Saved entries
______________________________

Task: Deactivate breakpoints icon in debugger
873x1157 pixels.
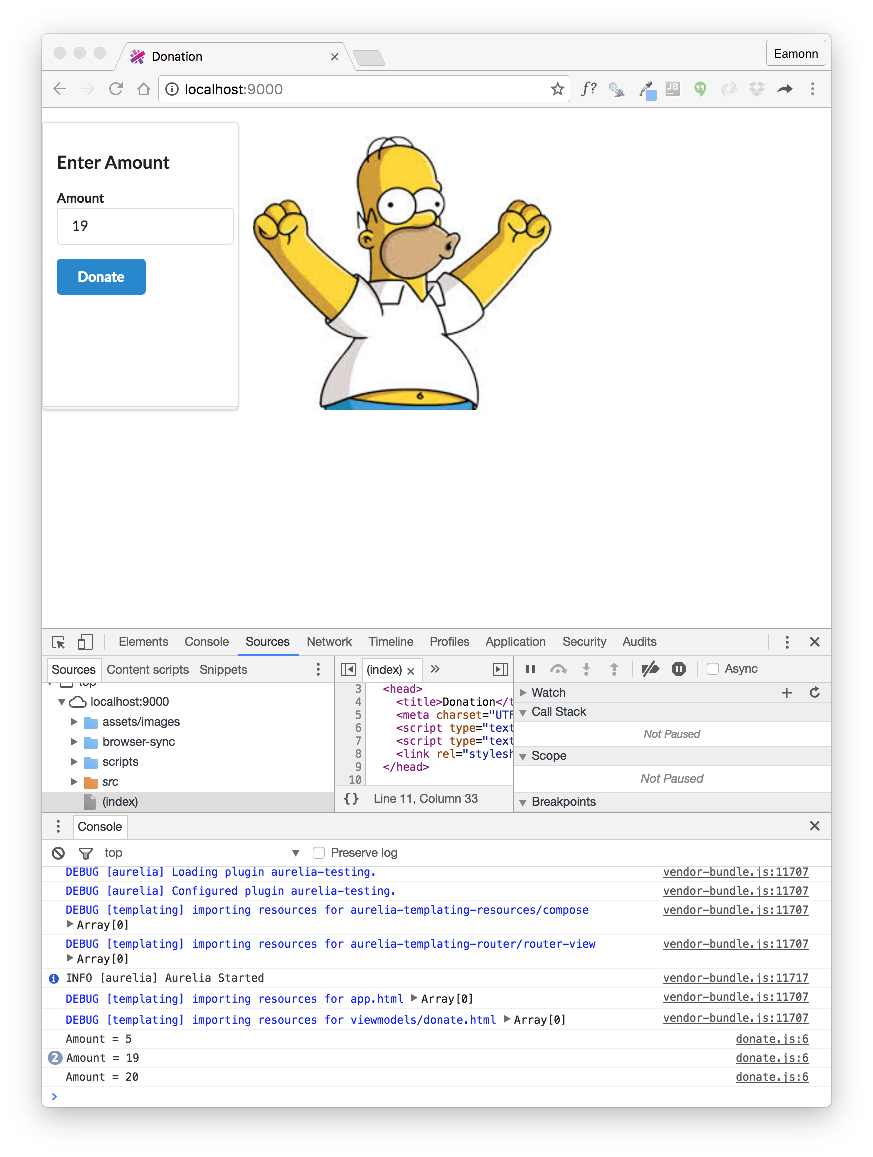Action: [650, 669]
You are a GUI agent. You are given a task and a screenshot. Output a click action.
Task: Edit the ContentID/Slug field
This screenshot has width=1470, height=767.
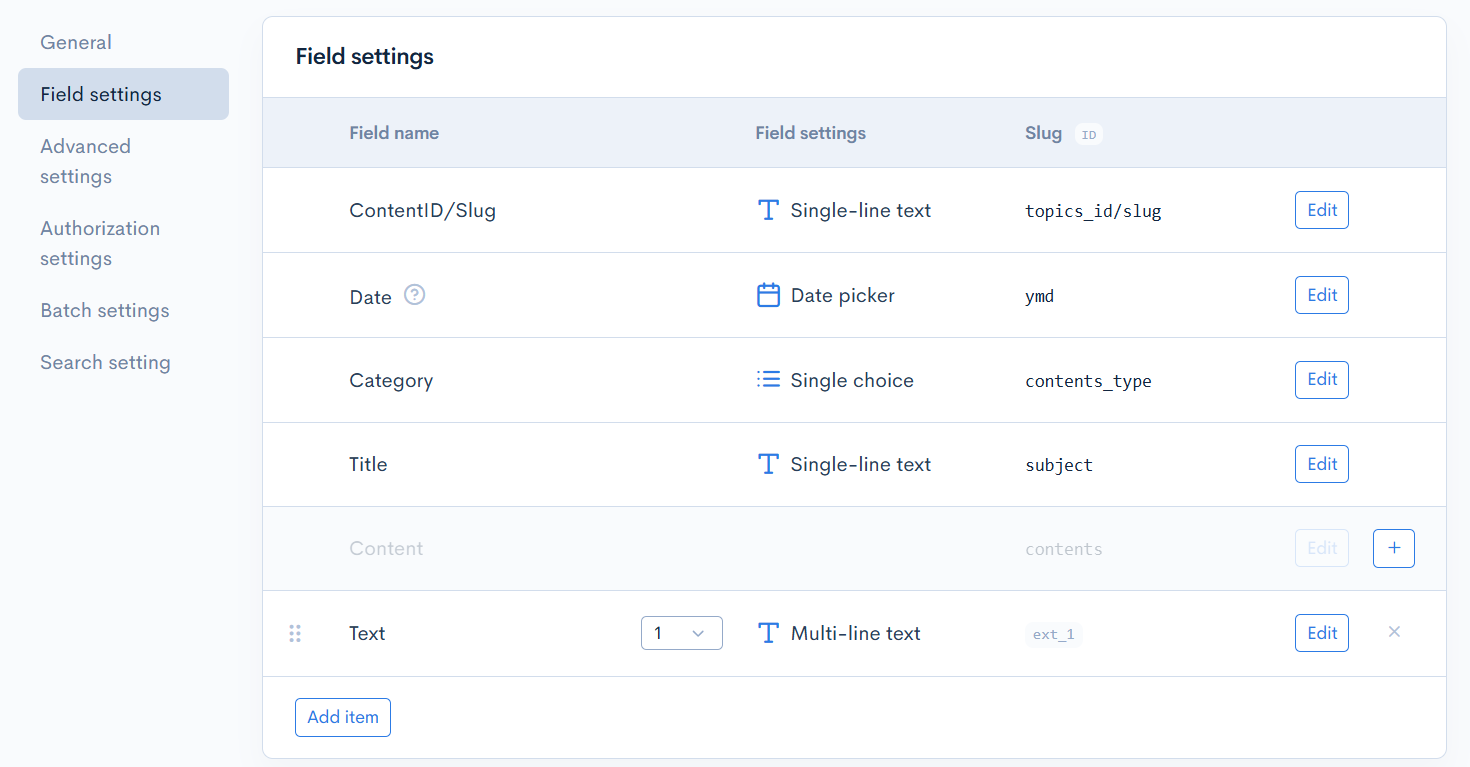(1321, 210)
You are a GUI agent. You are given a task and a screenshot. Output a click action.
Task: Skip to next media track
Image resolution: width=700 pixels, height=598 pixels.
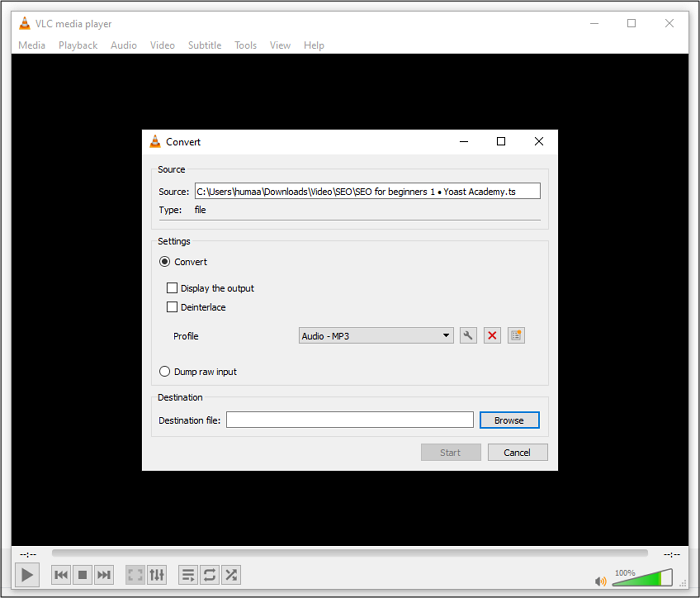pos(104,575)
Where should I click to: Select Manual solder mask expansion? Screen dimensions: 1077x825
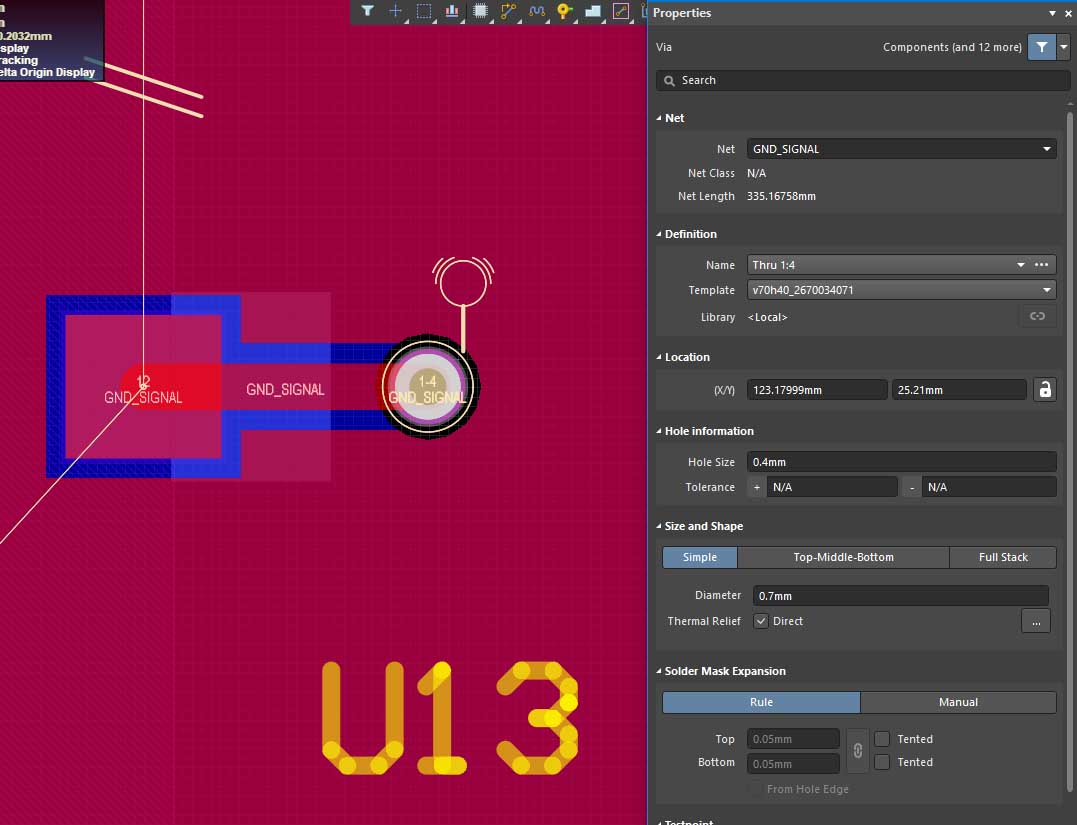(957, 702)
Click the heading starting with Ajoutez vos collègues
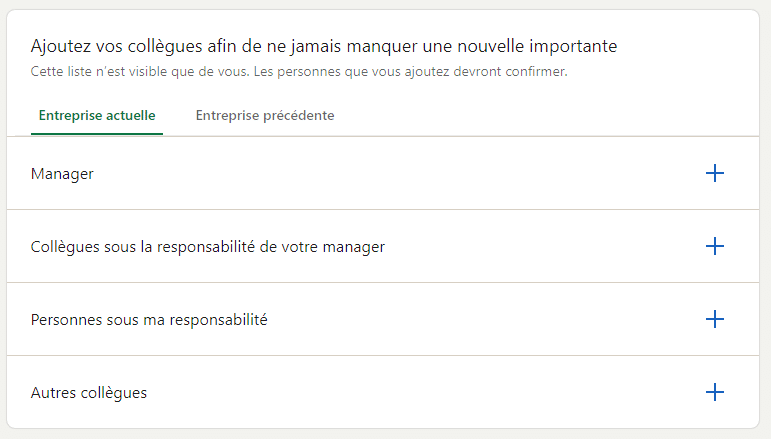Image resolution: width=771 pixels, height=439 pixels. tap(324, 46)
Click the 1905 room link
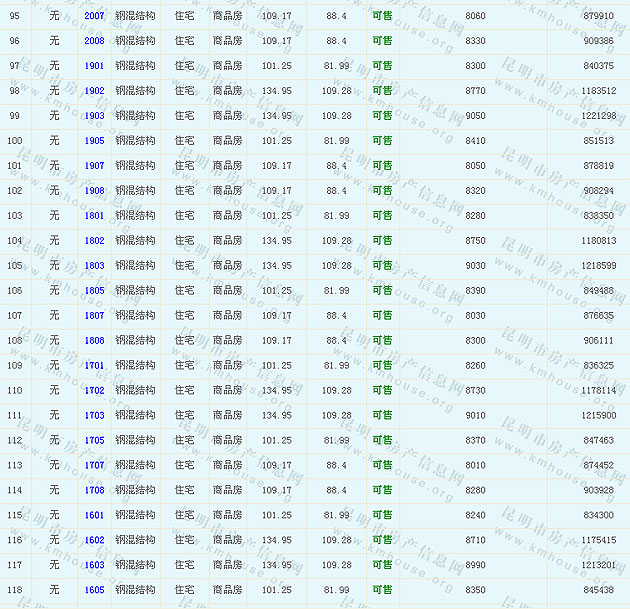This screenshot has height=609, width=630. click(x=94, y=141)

______________________________

- [Exercise instructions]: Output the entries verbatim, skipping images.

- [Task solution]:
Task: Deactivate breakpoints icon in debugger
873x1157 pixels.
Action: [650, 669]
You are a GUI agent. You are given a task and a screenshot. Output a click action.
Task: Edit the ContentID/Slug field
This screenshot has width=1470, height=767.
(1321, 210)
You are a GUI agent. You are given a task and a screenshot. Output a click action.
Task: Skip to next media track
Image resolution: width=700 pixels, height=598 pixels.
pos(104,575)
Where should I click to: Select Manual solder mask expansion? Screen dimensions: 1077x825
(957, 702)
Click the heading starting with Ajoutez vos collègues
Image resolution: width=771 pixels, height=439 pixels. tap(324, 46)
Click the 1905 room link
This screenshot has height=609, width=630. click(x=94, y=141)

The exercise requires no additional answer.